Welche Folgen hat es, wenn VW massenhaft Fahrzeug-, Bewegungs- und Diagnosedaten sammelt und den Schlüssel unter die Fußmatte legt?"
https://media.ccc.de/v/38c3-wir-wissen-wo-dein-auto-steht-vo...
I’ve spent time doing software at VW and a few of its subsidiaries, and this matches my experience.
Compliance is everything, and SAFe (Scaled Agile) is deployed as a blunt instrument.
Management treats software exactly like hardware production lines—everything is just an "engineering process" that can be optimized on a spreadsheet.
The underlying assumption is that individual engineering talent is just an interchangeable commodity. Once you view developers as replaceable cogs, outsourcing the entire infrastructure to the lowest bidder in India becomes the logical conclusion.
It’s a textbook case of process-over-people driving institutional tech debt.
> Management treats software exactly like hardware production lines
That's exactly my observation as well. Classic hardware-producing companies have an immense respect on the step of entering mass-production, as whatever issue that slipped through will be multiplied and physically spread across the world.

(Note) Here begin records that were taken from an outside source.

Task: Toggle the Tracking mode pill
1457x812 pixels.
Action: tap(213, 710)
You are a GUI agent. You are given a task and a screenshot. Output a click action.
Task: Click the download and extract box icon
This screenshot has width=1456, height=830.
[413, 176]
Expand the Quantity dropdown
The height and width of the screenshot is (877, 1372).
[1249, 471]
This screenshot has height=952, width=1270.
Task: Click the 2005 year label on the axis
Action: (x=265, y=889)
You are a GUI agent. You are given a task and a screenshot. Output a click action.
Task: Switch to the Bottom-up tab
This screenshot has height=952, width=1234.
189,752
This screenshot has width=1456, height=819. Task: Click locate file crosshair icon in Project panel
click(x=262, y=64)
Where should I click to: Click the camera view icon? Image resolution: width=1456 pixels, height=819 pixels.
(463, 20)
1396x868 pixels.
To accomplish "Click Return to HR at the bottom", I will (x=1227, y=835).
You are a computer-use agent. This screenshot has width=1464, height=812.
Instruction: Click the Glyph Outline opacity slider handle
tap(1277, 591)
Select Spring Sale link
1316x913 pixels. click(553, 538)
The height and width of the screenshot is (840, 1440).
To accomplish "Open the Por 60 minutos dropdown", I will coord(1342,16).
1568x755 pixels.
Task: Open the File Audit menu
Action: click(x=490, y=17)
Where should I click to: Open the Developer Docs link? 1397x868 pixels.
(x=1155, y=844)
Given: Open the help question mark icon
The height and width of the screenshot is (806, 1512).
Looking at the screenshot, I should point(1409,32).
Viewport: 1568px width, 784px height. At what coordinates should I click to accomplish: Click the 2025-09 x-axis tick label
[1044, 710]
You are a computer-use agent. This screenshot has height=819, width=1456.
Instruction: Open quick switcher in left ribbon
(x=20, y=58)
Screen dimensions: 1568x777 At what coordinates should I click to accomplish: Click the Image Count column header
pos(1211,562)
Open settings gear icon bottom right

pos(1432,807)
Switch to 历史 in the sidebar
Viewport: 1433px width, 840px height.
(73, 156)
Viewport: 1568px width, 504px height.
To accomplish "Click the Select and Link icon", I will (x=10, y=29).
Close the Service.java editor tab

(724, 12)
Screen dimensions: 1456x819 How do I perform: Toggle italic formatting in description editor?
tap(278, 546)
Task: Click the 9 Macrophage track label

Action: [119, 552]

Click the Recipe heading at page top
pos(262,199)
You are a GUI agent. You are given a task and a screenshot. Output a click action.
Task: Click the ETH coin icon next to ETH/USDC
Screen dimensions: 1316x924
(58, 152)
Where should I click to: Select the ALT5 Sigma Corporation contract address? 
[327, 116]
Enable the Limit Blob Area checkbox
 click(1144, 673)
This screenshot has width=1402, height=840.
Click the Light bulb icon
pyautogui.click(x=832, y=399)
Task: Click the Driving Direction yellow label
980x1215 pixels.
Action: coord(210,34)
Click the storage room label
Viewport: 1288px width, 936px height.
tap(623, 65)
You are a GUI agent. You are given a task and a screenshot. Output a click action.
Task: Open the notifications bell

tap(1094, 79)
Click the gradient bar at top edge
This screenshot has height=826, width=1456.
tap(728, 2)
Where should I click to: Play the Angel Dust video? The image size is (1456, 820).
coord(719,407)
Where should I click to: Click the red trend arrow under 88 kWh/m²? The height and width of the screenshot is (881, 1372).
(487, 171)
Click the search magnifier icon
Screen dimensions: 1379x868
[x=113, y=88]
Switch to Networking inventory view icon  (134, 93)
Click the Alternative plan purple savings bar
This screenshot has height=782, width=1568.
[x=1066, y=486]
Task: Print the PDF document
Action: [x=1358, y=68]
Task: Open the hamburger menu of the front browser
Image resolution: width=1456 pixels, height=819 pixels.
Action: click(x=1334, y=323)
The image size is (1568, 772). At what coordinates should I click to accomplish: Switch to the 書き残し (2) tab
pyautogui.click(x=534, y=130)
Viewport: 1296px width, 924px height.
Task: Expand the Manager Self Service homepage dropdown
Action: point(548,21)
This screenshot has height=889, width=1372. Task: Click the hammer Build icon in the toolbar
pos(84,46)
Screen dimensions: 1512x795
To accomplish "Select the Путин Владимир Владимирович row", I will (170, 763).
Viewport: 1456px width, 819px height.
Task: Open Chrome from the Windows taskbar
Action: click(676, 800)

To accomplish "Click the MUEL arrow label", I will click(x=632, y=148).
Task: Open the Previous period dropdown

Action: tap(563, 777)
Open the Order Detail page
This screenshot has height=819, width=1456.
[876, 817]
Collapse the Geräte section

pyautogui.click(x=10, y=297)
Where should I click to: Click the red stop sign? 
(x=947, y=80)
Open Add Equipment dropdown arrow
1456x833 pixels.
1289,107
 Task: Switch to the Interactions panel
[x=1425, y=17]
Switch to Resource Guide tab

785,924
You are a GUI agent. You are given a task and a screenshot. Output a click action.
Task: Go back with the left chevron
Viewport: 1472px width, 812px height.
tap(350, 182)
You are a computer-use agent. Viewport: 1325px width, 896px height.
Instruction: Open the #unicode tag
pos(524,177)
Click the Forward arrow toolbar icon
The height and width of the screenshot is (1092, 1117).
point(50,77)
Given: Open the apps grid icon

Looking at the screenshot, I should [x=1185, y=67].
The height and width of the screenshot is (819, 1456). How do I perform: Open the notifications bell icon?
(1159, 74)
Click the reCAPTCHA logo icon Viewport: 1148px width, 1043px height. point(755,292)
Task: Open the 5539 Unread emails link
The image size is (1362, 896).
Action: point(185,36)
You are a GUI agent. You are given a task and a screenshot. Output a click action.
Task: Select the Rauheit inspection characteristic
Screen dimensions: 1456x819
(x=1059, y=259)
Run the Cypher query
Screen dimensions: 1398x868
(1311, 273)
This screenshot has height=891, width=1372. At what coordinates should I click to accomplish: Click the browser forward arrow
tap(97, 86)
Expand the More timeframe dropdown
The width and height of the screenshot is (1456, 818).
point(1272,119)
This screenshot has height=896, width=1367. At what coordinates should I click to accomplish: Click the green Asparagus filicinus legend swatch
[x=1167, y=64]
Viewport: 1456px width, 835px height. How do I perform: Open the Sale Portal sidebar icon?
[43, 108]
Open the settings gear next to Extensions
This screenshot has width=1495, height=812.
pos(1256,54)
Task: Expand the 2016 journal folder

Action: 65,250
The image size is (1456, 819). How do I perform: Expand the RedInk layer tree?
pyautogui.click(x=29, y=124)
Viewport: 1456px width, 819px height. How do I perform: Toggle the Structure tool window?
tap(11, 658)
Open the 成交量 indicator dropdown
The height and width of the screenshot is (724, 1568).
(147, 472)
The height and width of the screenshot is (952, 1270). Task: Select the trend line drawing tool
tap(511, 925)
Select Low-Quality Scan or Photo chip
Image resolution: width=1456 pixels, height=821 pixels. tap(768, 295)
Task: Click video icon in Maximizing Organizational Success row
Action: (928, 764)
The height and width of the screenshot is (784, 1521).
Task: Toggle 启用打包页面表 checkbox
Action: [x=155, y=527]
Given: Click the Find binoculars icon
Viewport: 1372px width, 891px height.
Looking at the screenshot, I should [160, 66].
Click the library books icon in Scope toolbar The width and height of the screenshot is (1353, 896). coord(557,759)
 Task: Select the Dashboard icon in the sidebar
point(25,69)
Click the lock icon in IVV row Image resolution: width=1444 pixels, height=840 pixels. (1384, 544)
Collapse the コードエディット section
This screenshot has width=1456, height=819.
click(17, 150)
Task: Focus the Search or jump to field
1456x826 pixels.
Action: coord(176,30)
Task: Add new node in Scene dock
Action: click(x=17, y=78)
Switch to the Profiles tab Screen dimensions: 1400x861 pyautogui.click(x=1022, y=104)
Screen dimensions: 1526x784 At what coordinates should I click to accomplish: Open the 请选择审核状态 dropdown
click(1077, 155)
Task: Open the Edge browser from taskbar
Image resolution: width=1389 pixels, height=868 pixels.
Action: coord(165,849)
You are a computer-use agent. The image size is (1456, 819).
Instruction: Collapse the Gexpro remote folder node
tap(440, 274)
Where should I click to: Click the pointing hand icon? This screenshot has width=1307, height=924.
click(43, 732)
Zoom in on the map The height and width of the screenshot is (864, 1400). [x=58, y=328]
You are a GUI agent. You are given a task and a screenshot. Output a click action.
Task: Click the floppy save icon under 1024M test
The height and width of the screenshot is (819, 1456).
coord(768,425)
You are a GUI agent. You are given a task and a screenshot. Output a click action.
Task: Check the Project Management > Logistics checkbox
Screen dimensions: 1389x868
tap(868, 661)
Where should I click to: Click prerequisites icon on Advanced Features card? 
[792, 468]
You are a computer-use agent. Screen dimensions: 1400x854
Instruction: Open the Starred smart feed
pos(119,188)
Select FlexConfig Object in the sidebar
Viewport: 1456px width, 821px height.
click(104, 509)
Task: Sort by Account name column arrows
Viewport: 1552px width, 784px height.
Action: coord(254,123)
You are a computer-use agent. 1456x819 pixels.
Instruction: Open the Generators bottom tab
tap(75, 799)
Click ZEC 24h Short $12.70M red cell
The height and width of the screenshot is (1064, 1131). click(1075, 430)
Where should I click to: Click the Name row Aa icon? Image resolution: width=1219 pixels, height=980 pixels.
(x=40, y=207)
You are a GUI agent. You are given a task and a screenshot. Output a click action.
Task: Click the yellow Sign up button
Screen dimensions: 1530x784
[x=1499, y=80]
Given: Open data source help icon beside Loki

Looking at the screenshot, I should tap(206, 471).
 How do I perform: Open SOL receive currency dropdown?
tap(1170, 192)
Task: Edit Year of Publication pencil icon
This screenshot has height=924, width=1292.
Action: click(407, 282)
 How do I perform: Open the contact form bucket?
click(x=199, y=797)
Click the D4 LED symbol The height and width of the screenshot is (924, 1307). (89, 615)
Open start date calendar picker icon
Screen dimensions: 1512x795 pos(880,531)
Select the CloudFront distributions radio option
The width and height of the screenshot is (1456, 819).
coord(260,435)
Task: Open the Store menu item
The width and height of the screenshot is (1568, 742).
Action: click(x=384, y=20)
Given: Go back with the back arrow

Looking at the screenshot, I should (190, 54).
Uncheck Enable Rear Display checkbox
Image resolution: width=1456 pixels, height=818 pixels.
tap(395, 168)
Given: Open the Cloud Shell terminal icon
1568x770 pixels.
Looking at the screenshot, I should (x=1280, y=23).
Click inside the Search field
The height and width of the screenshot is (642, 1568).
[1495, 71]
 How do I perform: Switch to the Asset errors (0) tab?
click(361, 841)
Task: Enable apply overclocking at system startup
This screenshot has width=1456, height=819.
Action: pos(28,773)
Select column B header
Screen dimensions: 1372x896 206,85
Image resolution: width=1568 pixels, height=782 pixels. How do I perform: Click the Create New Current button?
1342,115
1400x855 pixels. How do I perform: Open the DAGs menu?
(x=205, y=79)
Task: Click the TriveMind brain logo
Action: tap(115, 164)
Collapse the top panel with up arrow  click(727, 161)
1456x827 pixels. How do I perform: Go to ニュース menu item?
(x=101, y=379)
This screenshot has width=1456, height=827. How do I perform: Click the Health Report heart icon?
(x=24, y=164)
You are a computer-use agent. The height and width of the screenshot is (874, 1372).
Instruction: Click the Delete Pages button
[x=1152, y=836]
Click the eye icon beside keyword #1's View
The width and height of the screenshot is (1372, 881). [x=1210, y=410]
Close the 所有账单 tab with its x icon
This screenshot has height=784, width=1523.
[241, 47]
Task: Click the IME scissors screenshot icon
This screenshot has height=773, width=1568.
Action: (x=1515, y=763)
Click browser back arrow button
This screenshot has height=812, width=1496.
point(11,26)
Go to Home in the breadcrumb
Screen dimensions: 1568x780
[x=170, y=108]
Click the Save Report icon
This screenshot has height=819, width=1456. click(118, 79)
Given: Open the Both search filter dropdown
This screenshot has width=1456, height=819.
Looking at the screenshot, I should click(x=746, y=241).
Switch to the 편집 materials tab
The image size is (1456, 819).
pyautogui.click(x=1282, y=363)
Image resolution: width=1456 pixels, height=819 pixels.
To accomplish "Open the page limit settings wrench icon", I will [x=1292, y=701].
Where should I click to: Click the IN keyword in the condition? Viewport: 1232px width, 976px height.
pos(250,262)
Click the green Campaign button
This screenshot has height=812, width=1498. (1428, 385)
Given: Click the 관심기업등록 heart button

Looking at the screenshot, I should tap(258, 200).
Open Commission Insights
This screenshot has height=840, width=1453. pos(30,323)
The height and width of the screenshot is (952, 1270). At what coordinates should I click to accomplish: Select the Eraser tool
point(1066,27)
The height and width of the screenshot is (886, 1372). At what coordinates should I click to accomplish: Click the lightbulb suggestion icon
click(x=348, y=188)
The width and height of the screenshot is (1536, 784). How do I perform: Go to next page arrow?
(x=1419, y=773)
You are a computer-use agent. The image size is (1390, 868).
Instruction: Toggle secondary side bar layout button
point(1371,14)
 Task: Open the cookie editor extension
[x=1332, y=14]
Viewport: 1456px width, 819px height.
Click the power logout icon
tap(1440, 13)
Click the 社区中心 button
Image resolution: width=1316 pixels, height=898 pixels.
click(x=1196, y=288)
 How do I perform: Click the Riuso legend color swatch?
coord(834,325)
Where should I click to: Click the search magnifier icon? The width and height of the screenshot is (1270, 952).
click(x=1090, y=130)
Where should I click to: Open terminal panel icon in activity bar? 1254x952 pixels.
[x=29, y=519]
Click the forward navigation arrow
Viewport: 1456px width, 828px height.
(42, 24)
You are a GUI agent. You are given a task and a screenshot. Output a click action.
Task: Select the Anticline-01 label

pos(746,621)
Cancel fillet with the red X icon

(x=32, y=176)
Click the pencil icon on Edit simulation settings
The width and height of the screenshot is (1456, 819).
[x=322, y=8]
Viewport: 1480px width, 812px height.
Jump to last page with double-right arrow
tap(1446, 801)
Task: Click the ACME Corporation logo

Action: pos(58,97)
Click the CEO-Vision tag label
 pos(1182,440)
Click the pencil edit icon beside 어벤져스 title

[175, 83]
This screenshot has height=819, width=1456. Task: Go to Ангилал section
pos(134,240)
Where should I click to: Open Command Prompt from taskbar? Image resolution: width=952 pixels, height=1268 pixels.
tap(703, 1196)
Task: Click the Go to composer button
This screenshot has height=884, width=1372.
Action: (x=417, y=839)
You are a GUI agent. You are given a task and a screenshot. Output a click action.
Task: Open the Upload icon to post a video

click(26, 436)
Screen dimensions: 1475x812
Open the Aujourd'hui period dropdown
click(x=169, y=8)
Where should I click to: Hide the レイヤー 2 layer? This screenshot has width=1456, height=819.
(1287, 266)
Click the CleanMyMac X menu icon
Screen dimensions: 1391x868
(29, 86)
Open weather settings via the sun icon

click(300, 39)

So they come from the mindset that the dominant mindset is to minimize the SURFACE-area of potential risk. This makes it really hard for them to compete in software-space, because in software the dominant mindset is to just estimate risk.
Neither is wrong, but applied vice-versa is.
- If you treat software like hardware, you end up cutting out everything that could make your product fit more than your decided main use-case.
- If you treat hardware like software, you're placing a bet on behalf of your customer that the product "will be fine", and a (very expensive) bet that this product won't create an aftermath which may destroy your entire company.
Companies which can't manage the distinction here end up putting hardware in the hands of customers they should have built differently and then spend all their resources on software updates just to somehow keep the core function working.